05/09/02 :  La Colombie refusera d'extrader des personnes accusées par la nouvelle Cour pénale internationale (CPI) d'avoir commis des crimes de guerre sur son territoire afin de ne pas entraver les efforts de paix dans le pays, a déclaré mardi le commissaire du gouvernement colombien en charge des négociations de paix Luis Carlos Restrepo. (Yahoo : ) (Cyberpresse.ca :

03/09/02 :  250.000 Colombiens viennent de recevoir "l'appel de la patrie" les invitant à payer un nouvel impôt de guerre, nombre d'entre eux devront s'endetter pour honorer cette obligation.
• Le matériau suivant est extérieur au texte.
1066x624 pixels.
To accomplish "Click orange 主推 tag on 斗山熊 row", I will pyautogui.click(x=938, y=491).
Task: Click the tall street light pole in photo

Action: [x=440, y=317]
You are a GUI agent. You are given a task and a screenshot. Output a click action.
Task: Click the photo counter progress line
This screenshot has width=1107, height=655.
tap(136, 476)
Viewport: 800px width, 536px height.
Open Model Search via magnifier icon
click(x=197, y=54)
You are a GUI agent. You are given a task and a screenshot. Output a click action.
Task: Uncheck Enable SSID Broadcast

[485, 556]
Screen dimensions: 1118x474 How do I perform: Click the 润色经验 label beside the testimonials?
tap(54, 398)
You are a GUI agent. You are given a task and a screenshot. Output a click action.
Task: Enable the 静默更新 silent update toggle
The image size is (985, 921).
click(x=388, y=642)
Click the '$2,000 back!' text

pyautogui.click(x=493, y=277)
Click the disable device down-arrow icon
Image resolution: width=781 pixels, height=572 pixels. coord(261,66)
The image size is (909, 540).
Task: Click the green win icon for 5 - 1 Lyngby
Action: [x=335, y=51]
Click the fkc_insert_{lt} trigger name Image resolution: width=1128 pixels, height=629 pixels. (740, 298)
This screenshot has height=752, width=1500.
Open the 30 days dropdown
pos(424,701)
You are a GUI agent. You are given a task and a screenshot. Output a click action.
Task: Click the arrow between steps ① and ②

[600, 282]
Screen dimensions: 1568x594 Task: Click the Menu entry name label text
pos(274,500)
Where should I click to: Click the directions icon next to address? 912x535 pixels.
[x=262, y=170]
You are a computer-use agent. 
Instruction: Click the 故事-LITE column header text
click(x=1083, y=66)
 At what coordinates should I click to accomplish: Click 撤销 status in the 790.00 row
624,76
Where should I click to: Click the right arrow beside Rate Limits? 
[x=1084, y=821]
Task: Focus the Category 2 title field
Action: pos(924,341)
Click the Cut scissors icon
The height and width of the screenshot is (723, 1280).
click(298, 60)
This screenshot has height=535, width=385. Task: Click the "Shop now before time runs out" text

Nombreux sont ceux qui encaissent le coup avec résignation mais ils se demandent aussi comment seront utilisées ces ressources (pour la troisième fois, en dix ans, ils ont à délier la bourse pour financer les frais militaires). (La Semana :  )

02/09/02 :  Le gouvernement colombien compte recruter et armer 20 000 "paysans-soldats" qui seront chargés de combattre les rebelles des Forces armées révolutionnaires de Colombie (FARC) et les paramilitaires d'extrême droite qui contrôlent de vastes portions du pays, ont annoncé des responsables. Ce projet, qui s'est attiré les foudres des défenseurs des droits de l'homme, entre dans le cadre du plan de lutte contre les groupes armés illégaux du nouveau président Alvaro Uribe, qui mise notamment sur un accroissement des effectifs militaires.